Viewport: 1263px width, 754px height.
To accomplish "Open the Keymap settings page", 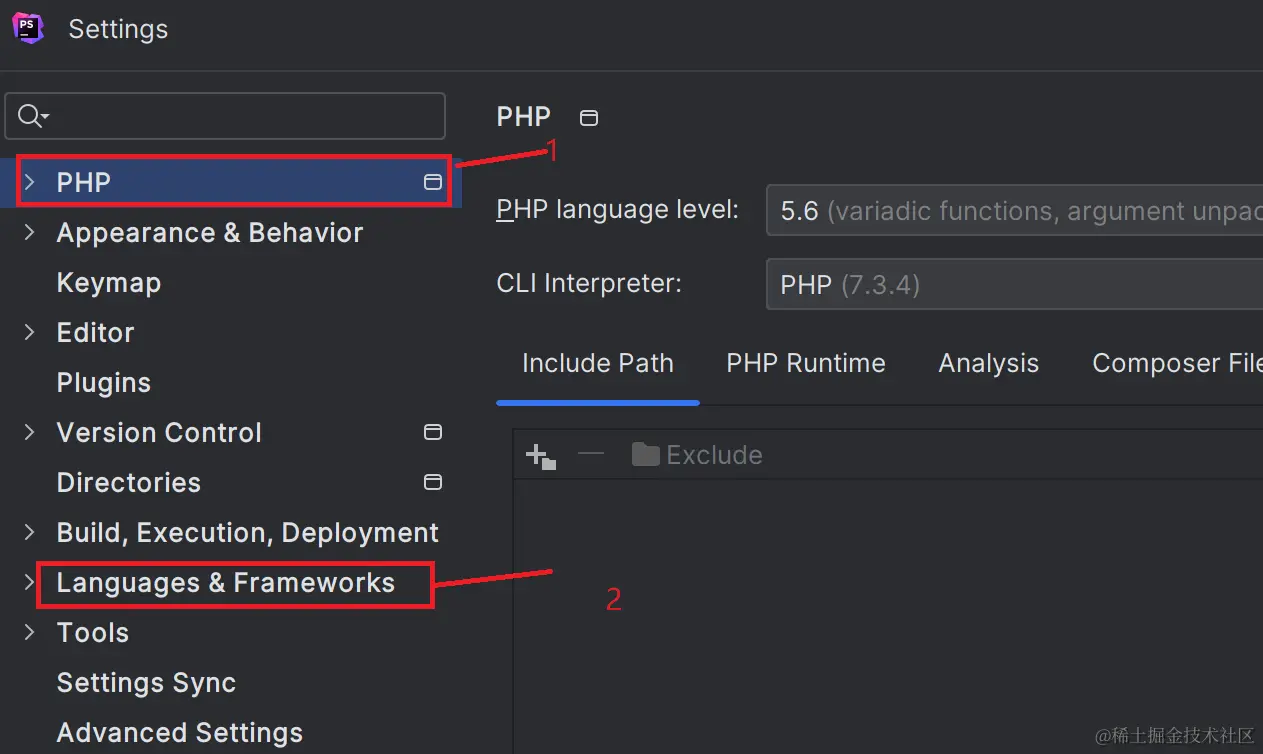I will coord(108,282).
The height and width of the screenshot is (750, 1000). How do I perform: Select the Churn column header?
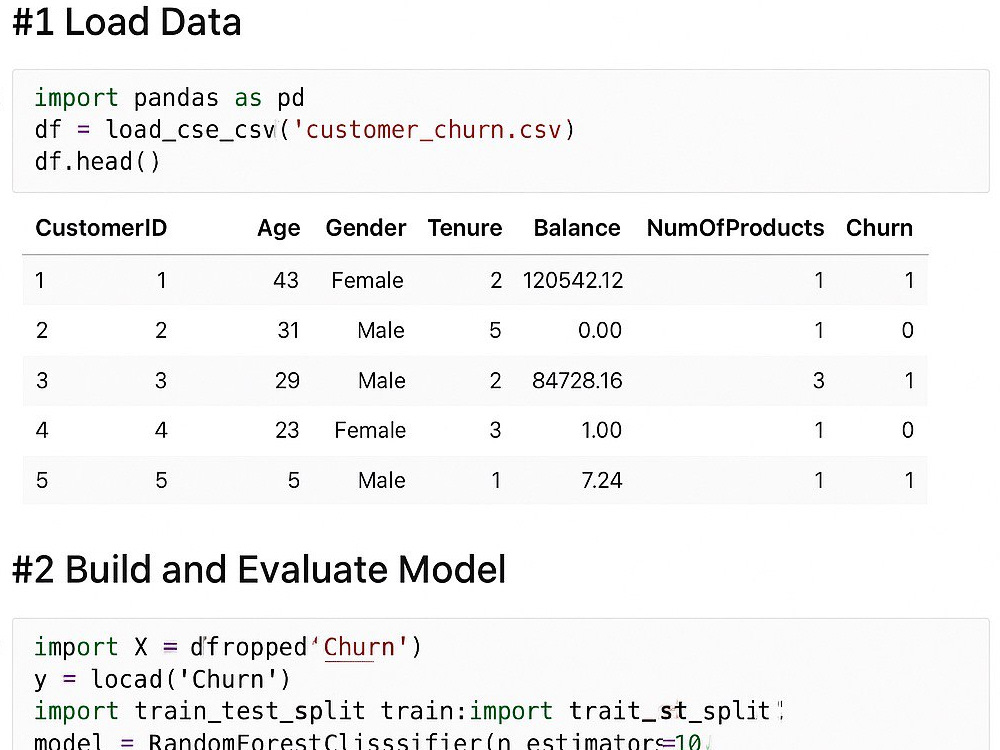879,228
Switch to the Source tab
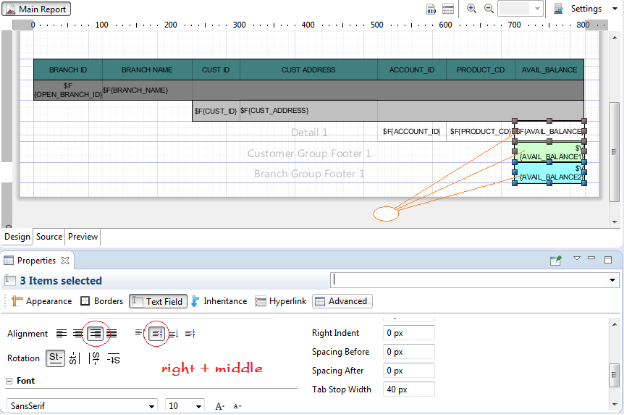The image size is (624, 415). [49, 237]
= = = = =
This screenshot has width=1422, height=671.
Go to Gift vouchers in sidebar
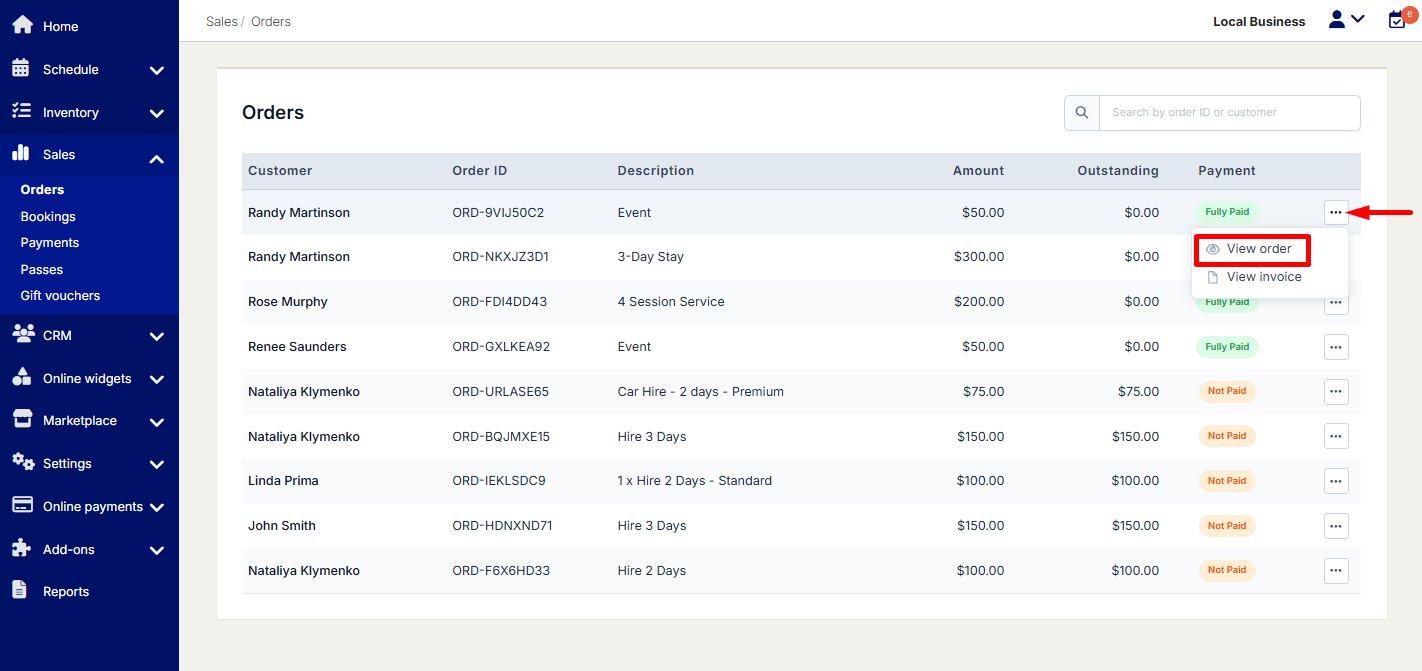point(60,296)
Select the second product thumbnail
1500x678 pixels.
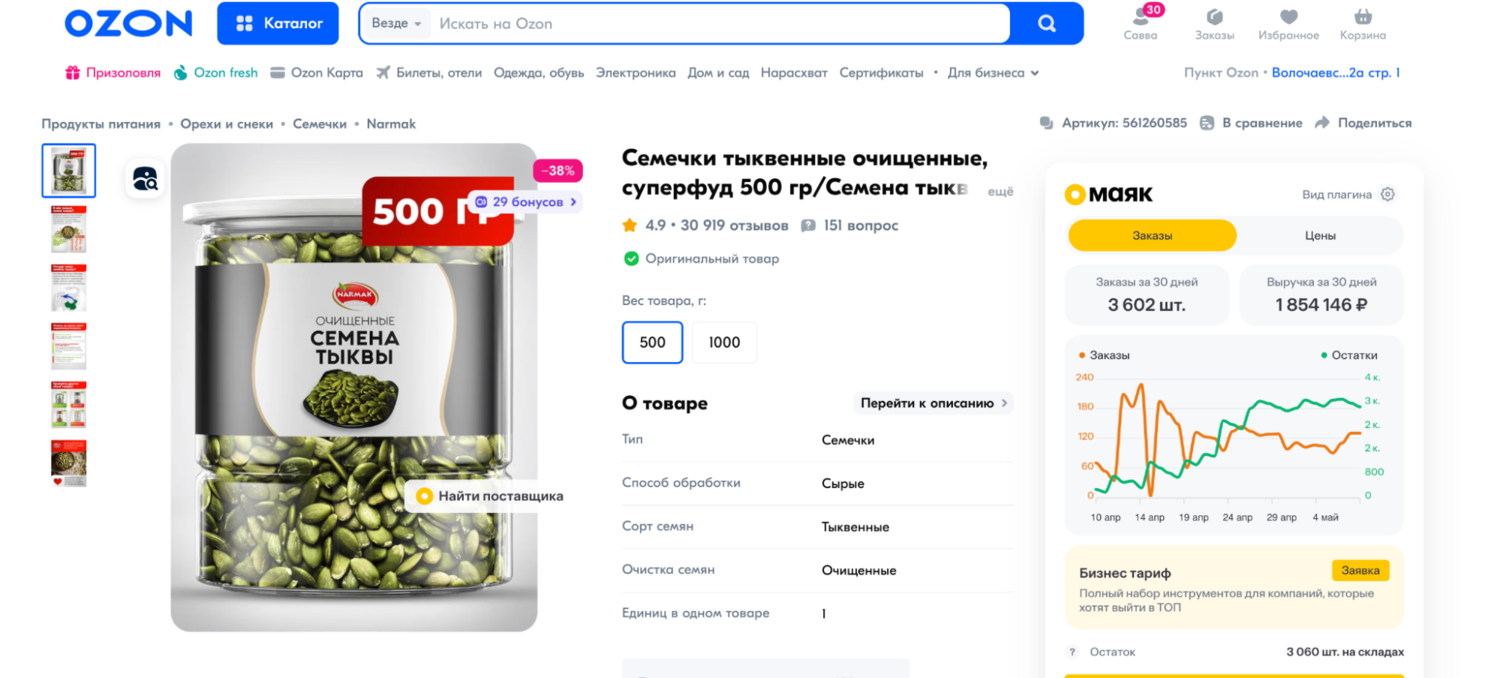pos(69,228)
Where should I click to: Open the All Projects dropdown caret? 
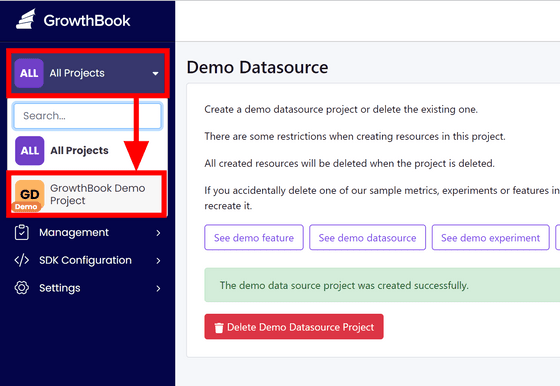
= = = = =
* What you have to do *
Pictures aside, print exactly the lines above starting with the one containing "Go to Gift vouchers in sidebar" and going on through the one containing "Where should I".

* Output for this exercise *
Go to Gift vouchers in sidebar
point(60,296)
Select the second product thumbnail
1500x678 pixels.
pos(69,228)
Where should I click to: Open the All Projects dropdown caret? 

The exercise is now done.